Initially, 29% of participants met criteria for metabolic syndrome. By the end of the study, none met these criteria (p < 0.05). Primary metabolic outcomes included a 10% reduction in mean body weight (p < 0.001), an 11% reduction in waist circumference (p < 0.001), a 6.4% reduction in systolic blood pressure (p < 0.005), a 17% reduction in fat mass index (p < 0.001), and a 10% reduction in body mass index (BMI) (p < 0.001). Visceral adipose tissue was reduced by 27% (p < 0.001), high-sensitivity reactive protein (hsCRP) by 23%, triglycerides by 20% (p < 0.02), and small dense low-density lipoprotein (LDL) by 1.3%. Increases in LDL (21%) and high density lipoprotein (HDL) (2.7%) were observed. Hemoglobin A1c (HbA1c) decreased by 3.6% (p < 0.001) and homeostasis model assessment of insulin resistance (HOMA-IR) decreased by 17% (p < 0.05). There was no significant change in 10-year atherosclerotic cardiovascular disease (ASCVD) risk score in the entire cohort, but adherent participants experienced an 11% improvement (p < 0.01).

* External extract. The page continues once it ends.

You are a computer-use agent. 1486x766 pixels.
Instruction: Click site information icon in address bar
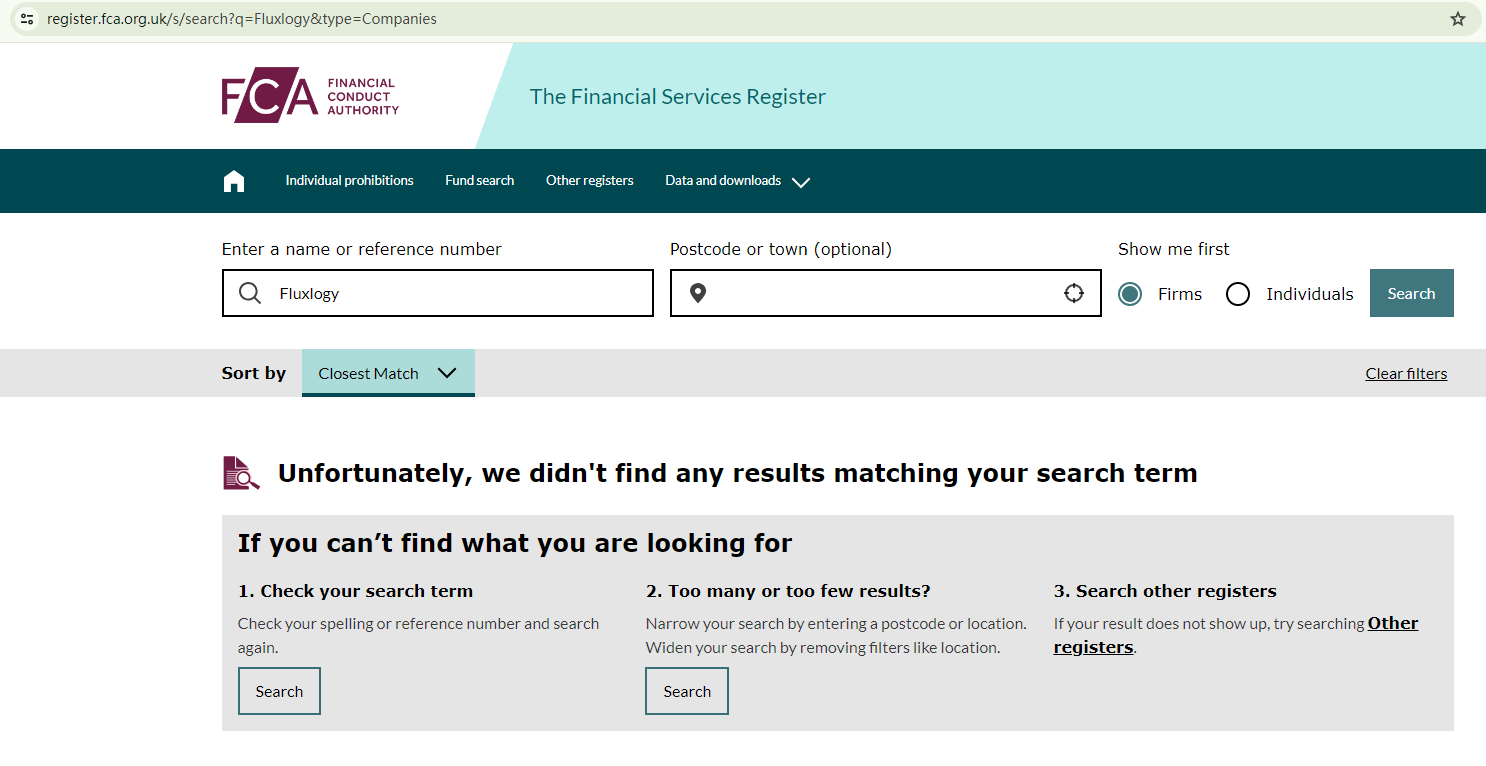[27, 19]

Psychiatric outcomes revealed a 31% improvement in Clinical Global Impression severity score (p < 0.001). Recovery rates increased from 33% at baseline to 75% at the end of the study, with 100% of the adherent group having recovered. Overall, 43% of participants recovered (50% adherent, 33% semi-adherent) and 79% had a notable improvement in severity (92% adherent, 50% semi-adherent). Of participants with bipolar disorder, 69% had an improvement of at least 1 point in severity, with recovery rates increasing from 38% to 81%. All adherent bipolar participants were in or recovering by the end of the study. Psychiatric improvements included a 17% increase in life satisfaction (p < 0.002), a 17% improvement in global functioning rating (p < 0.001), and a 19% improvement in sleep quality (p < 0.02). Participants with schizophrenia experienced a 32% decrease in Brief Psychiatric Rating Scale scores (p < 0.02).
Common side effects of the KD, such as headache, fatigue, and constipation, were initially noted but reduced to minimal levels after 3 weeks. Qualitative feedback from participants highlighted significant improvements in anxiety, mood stability, and overall quality of life, with some experiencing significant personal changes.
Conclusion
In summary, studies of patients with schizophrenia and bipolar disorder who received a KD alongside psychiatric medications revealed significant psychiatric and metabolic improvements. Psychiatric outcomes showed a 31% improvement in psychiatric illness severity, with 79% of symptomatic participants experiencing significant improvement, especially among adherents. Metabolic outcomes included reductions in weight, waist circumference, systolic blood pressure, body mass index, BMI, visceral adipose tissue, HbA1c, and triglycerides. Common KD side effects decreased after 3 weeks. These results suggest that the KD is a feasible and effective adjunctive treatment to improve psychiatric and metabolic health in this population.